K.O. debout ou seulement somnolant ? Le public peine à reconnaître en la personne actuelle de Marc Ravalomanana le bouillonnant bateleur de foire qui sans maîtriser l’art oratoire possédait le don d’endormir les foules par la prêche de la seule phrase «croyez simplement». La population aurait-elle mûrie ou serait-ce le bonhomme qui se serait décati ? En tous cas l’homme a su au moins prendre, en dernière limite peut-être, l’une des meilleures décisions de sa carrière, celle de ne pas courir le risque d’un autre échec. Décision qu’il a adoptée quand il a su l’identité de l’homme qui il aurait dû affronter, confidence qui vaut le crédit accordé aux indiscrétions.

Ses proches redoutent pourtant que la décision qu’il a prise pour désigner son remplaçant n’a pas favorisé sa sortie par la bonne porte. Nombre des membres du premier cercle d’antan se sont dérobés des rangs du parti, beaucoup se tiennent en retrait, le «dauphin», ravi innocent, semble ne pas se rendre compte du sens de sa mission. Déjà Marc Ravalomanana avait lui-même estimé avoir peu de chance, qu’a donc eu-t-il d’idée derrière la tête pour envoyer à sa place un illustre inconnu, inconnu même des militants dont les rangs se sont pourtant clairsemés, faisant de ce parti davantage un club restreint permettant une familiarité entre les assidus de Bel-Air, siège du parti.

Le patron peut se féliciter de son choix, l’élu n’a pas la carrure de lui porter de l’ombre. Par contre même sans montrer une jalousie pour ce rôle de «sacrifié» désigné pour faire de la figuration en remplacement sur le bûcher, ceux qui restent de cadres s’irritent du procédé de cette désignation ayant foulé les règles de démocratie dont le parti se gargarise de respecter les principes. Avoir fait la démonstration d’une pratique démocratique aurait donné une chance au TIM de survivre. Désormais de son passé de machine de guerre, somme toute un temps efficace, il n’en gardera pas de trace. Les derniers fidèles se réveillent pour se convaincre de ce réflexe témoignage d’une inclination à l’égoïsme : à partir du moment où il ne se trouve plus à la place d’honneur il opte de couper les ailes et les pattes de cet objet  qui ainsi reste son éternel joujou.

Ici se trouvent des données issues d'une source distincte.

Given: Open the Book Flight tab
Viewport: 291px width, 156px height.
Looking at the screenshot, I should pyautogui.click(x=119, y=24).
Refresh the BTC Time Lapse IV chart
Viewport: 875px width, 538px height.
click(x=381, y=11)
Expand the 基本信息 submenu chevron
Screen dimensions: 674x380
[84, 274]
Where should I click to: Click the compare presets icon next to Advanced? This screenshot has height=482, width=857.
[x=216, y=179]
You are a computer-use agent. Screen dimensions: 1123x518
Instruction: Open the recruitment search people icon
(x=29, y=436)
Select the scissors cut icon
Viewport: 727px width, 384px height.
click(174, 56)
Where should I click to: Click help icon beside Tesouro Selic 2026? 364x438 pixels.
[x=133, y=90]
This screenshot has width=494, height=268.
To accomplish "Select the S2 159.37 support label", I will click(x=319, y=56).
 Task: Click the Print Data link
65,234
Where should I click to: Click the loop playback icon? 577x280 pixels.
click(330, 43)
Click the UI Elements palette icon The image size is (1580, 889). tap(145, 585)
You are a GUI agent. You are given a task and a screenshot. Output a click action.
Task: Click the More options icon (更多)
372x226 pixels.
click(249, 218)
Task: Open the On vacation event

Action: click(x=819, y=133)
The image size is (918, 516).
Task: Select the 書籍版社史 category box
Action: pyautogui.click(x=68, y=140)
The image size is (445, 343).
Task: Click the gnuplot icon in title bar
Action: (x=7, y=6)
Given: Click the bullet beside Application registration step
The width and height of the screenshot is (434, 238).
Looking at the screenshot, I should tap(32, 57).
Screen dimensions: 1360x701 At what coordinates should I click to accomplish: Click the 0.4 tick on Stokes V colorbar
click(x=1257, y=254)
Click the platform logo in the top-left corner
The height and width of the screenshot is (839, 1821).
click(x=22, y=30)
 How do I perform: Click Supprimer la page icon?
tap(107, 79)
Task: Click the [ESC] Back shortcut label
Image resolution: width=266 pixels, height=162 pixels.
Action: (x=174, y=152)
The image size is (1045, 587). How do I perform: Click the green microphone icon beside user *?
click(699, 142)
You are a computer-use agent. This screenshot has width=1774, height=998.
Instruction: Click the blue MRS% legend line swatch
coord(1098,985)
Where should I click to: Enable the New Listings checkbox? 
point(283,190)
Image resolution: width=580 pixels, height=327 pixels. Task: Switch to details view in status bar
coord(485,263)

Ravi tel le simplet des crèches provençales, le désigné de Ramosé croit hériter d’un pouvoir à marcher sur l’eau alors que le testateur n’a renoncé à ce rôle qu’en ayant pris conscience d’avoir à s’y enfoncer. Ivre à l’avance des honneurs que lui confère le poste sur lequel il s’imagine déjà trôner, le nouveau-venu ne se sent plus et peut-être se fait puant, les habitués du sérail s’en éloignent.